BEGIN Record excerpts

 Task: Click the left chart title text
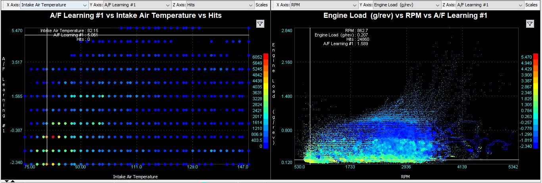click(136, 15)
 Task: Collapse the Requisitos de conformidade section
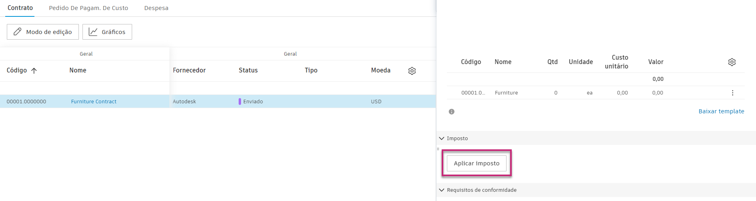pyautogui.click(x=442, y=190)
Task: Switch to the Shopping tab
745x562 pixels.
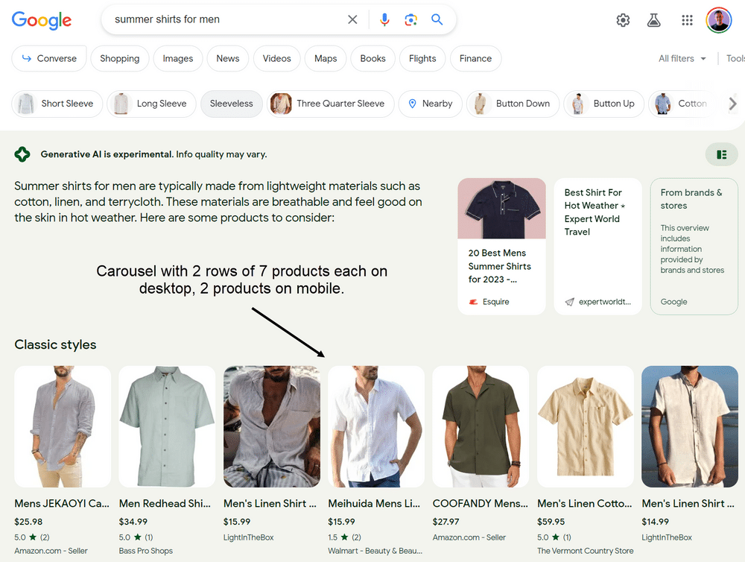Action: (x=119, y=58)
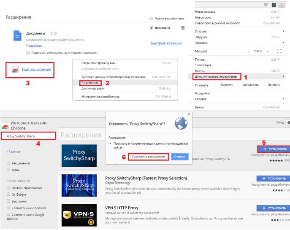Enable the Режим разработчика checkbox
This screenshot has height=230, width=290.
click(x=152, y=19)

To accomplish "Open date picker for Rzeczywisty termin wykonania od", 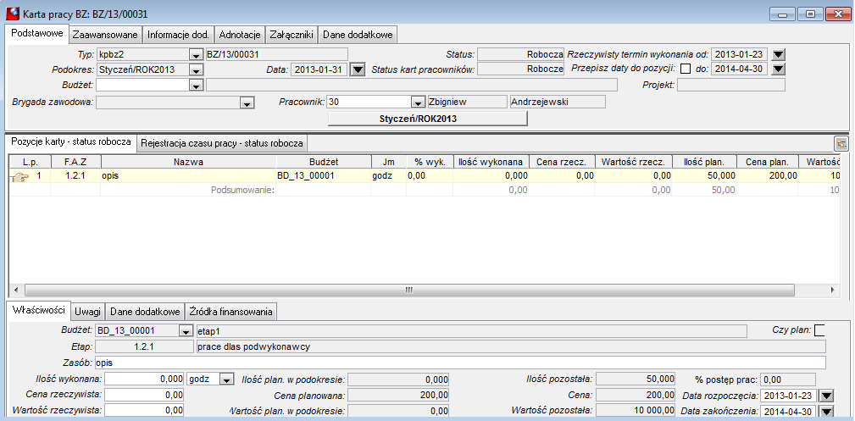I will click(779, 54).
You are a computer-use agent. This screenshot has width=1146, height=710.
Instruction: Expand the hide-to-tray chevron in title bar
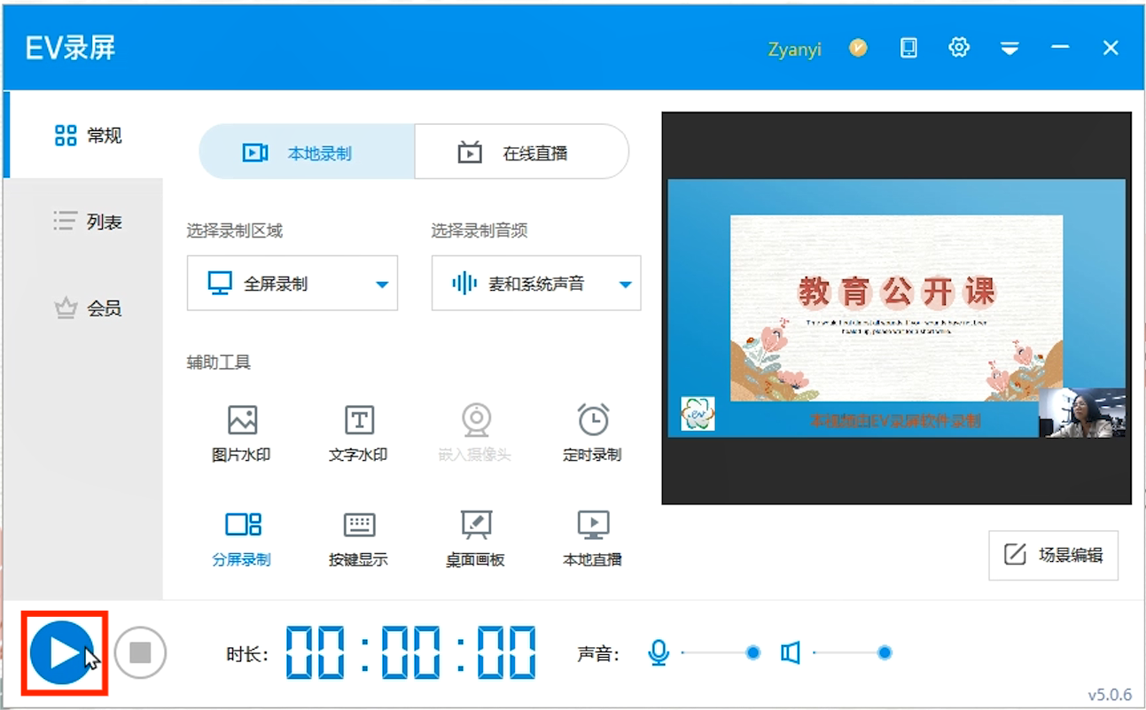[x=1010, y=47]
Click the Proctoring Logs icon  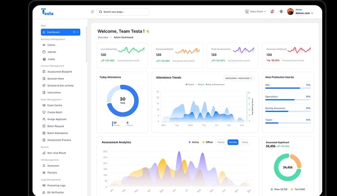[x=44, y=185]
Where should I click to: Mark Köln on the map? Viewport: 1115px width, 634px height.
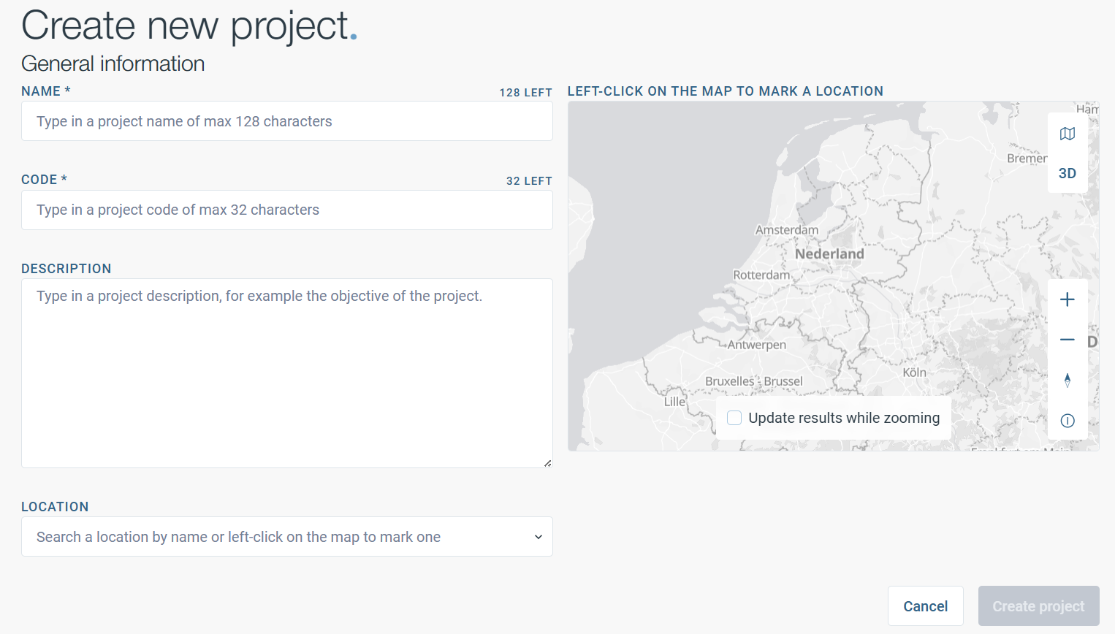[914, 373]
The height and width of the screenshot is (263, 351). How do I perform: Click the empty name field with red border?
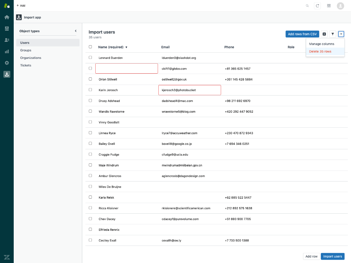[x=126, y=68]
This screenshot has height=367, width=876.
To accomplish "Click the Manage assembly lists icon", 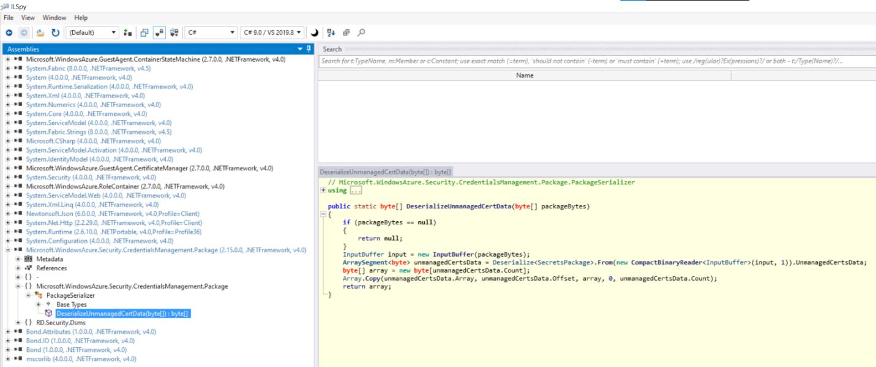I will pos(127,32).
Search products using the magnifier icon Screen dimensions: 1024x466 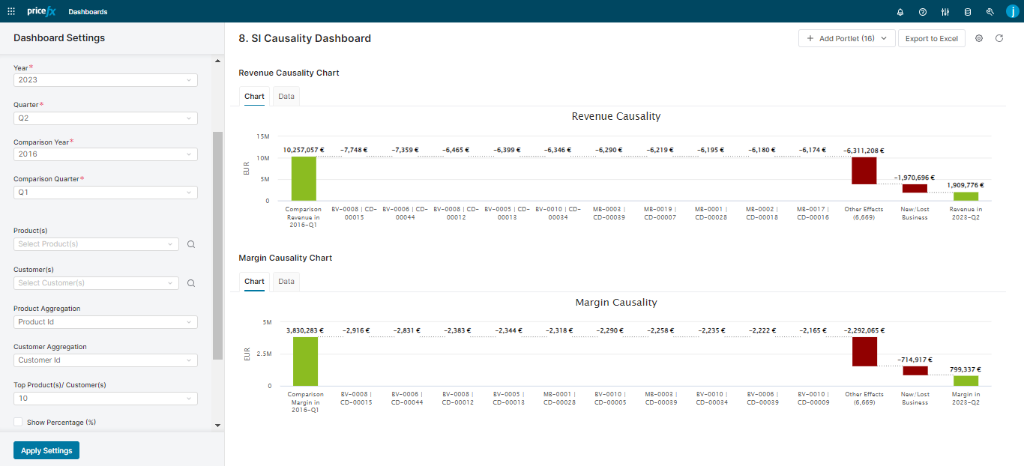tap(191, 243)
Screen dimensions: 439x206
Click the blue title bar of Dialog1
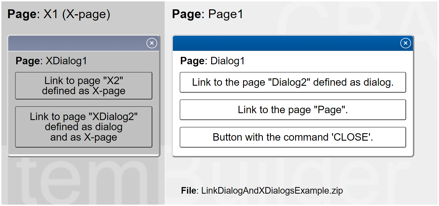285,43
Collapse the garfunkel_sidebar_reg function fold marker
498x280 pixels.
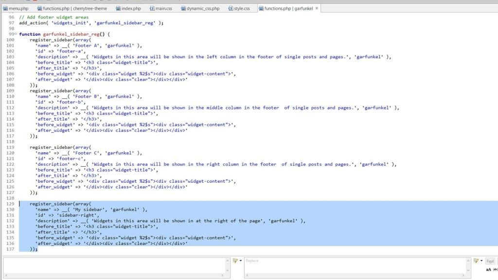[x=16, y=34]
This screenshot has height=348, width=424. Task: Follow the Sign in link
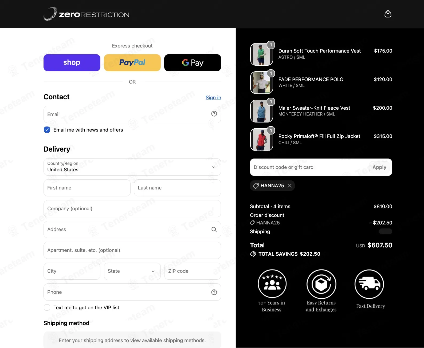pos(213,98)
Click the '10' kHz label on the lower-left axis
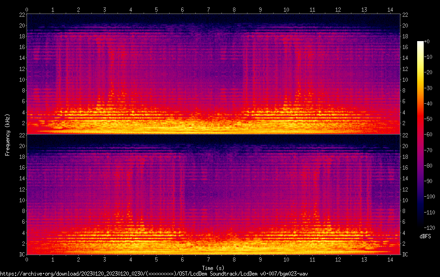 click(21, 200)
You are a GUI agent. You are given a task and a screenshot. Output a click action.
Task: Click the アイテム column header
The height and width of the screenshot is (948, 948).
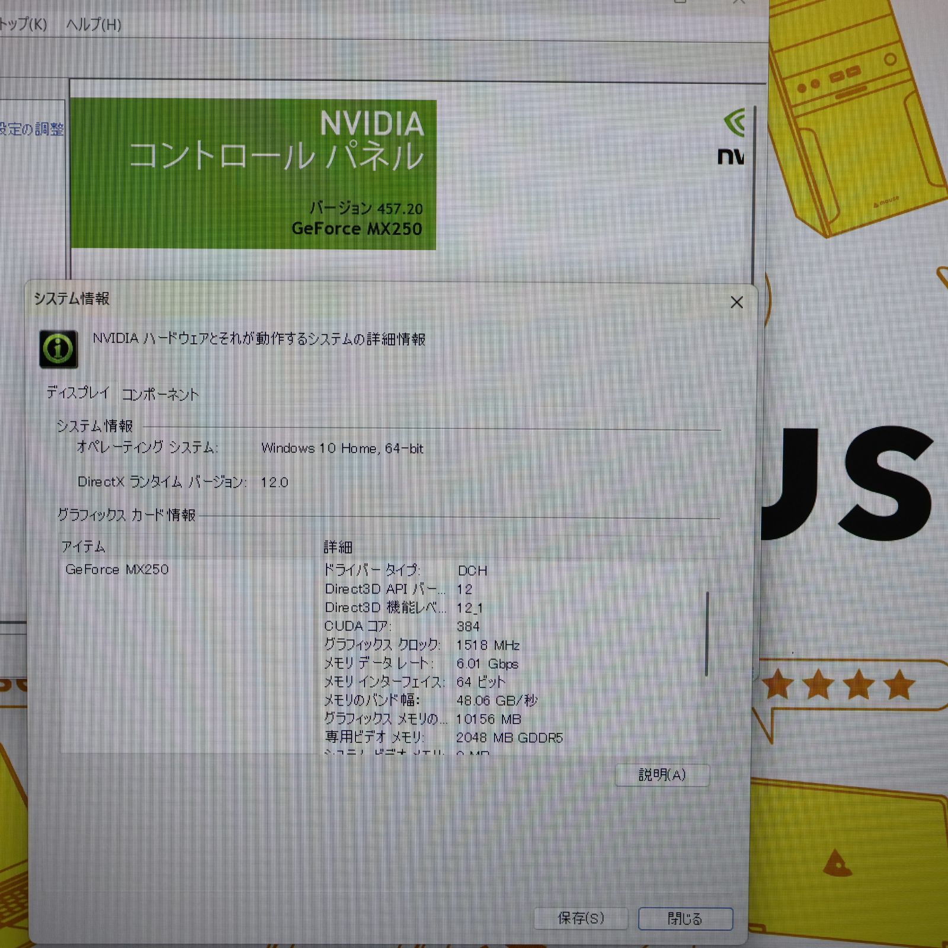tap(84, 547)
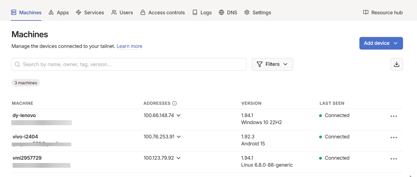Switch to the Apps tab

click(x=59, y=13)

END Record excerpts

#### [Assignment]
All lines from the one containing "Click the '10'" to the last line of the records above, both included, need to be repeated word for word; omit the pictures.

#### [Result of this exercise]
Click the '10' kHz label on the lower-left axis
 click(21, 200)
You are a GUI agent. You are given a task and a screenshot. Output a click action.
Task: Click the アイテム column header
The height and width of the screenshot is (948, 948).
tap(84, 547)
Switch to the Apps tab

click(x=59, y=13)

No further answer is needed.